Die eigentümliche Wirkung der Bilder Sowas, der sich kaum ein Betrachter entziehen
kann, beruht daher auch nicht oder nicht nur auf dem, was man als ihren Bildwitz oder als ihre
Pointe bezeichnen könnte (wie dies bei der Karikatur der Fall ist), sondern auf dem in anatomischer
Akribie gezeichneten Ineinander von tierischen und menschlichen Gestalten und auf einer dadurch
erzeugten Spannung von Verbiestertem und Vermenschlichtem, die sich in einer Erkenntnis der
unmittelbaren Nähe von Mensch und Tier als Lachen ausagiert. Keinesfalls ist aber deshalb das
Lachen über die Bilder Michael Sowas ein leichtes; und nur selten erlaubt es daher auch dem
Kritiker, die Bilder ihrerseits auf die leichte Schulter zu nehmen. Denn diese verspielte, vom
Komischen ins Groteske und von diesem wiederum ins Makabre herüberspielende Kunst bleibt
doch als diese verspielte und spielende, die sie zweifellos ist, in ihrem Grunde immer noch ernst.
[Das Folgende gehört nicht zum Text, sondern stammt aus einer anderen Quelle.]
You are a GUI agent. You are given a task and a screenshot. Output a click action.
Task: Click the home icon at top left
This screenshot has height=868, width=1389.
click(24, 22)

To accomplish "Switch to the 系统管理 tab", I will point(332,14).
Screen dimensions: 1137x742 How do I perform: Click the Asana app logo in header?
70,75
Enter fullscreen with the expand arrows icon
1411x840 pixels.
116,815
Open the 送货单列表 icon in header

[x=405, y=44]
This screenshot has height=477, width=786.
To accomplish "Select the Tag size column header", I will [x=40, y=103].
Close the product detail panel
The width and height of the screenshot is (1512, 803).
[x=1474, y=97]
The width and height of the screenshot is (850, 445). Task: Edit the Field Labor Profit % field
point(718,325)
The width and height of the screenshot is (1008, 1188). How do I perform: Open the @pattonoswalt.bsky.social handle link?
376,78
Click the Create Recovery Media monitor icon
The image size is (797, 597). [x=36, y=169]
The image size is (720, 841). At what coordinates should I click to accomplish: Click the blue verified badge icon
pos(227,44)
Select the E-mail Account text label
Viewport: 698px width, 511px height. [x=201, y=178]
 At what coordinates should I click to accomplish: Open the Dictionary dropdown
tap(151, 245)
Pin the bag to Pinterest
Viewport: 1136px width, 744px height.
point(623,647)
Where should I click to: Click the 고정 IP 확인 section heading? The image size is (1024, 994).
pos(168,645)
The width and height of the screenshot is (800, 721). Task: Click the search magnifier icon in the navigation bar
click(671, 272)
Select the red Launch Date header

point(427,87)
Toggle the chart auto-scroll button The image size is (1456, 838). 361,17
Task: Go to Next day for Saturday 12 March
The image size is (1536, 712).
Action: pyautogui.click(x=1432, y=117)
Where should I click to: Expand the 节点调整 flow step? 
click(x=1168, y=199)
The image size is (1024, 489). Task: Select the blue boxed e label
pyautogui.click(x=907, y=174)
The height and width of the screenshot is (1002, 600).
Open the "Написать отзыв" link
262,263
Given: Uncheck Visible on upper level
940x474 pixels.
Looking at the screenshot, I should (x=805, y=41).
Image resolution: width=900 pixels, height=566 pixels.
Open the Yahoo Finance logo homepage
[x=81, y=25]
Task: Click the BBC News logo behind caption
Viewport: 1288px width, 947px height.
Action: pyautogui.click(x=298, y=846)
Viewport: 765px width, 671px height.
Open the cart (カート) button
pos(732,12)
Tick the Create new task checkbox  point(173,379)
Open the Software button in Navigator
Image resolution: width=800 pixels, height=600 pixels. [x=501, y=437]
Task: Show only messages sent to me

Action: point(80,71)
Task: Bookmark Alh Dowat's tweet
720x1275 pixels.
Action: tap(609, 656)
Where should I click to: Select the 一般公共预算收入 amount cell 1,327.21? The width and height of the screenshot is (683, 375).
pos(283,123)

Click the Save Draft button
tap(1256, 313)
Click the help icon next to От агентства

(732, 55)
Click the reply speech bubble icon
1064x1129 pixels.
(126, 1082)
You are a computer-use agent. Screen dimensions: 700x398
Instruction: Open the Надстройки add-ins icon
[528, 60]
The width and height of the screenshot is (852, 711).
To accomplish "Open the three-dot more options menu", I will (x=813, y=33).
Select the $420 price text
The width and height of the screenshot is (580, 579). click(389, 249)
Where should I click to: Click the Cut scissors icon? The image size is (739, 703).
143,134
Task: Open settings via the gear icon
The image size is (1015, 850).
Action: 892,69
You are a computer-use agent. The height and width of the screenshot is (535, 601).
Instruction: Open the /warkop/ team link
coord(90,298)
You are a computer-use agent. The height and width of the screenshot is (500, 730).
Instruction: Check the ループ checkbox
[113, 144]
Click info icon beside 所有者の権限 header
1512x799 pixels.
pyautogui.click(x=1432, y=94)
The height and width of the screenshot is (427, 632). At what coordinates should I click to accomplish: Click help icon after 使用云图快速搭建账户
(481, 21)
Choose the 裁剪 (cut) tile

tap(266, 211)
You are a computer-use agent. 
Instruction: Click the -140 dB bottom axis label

Sie bleibt nicht nur ernst darin, daß sie sich, auf scheinbar anachronistische Weise, der mühevollen
Arbeit altmeisterlicher Techniken bedient (die Sowa glänzend beherrscht), sie besteht auch auf
einem ihr eigenen thematischen Ernst: Viel wichtiger als die Frage, wie er male, so Sowa in einer
Selbstaussage, sei ihm die andere, was er male.
Worüber wir lachen, das ist die methodische und von Sowa mit Methode gehandhabte Kombination
zwischen scheinbar Unvereinbarem und Unversöhnlichem (zwischen dem Menschlichen und dem
Tierischen, dem Anspruchsvollen und dem Banalen); worauf sie und dieses Lachen uns aber verweist, das ist der vielleicht nicht immer tierische, aber doch in jedem Falle menschliche Ernst eines
im Fremden sich spiegelnden Daseins. - Erst dann, wenn nicht nur das Ernsthafte komisch, sondern
auch das Komische ernsthaft stimmt, wird - nach einem von Sowa entworfenen Bild ("Schwerer
Brummer", 1986) - aus der Eintagsfliege der Karikatur der durch die Lüfte brausende "schwere
Brummer" der Kunst.
Von Michael Sowa sind folgende Bildbände erschienen: Michael Sowa, Suppenschwein,
Haffmanns Verlag Zürich 1992; und: Olaf Gulbransson Preis 1995 - Michael Sowa, Edition Inkognito Berlin 1995.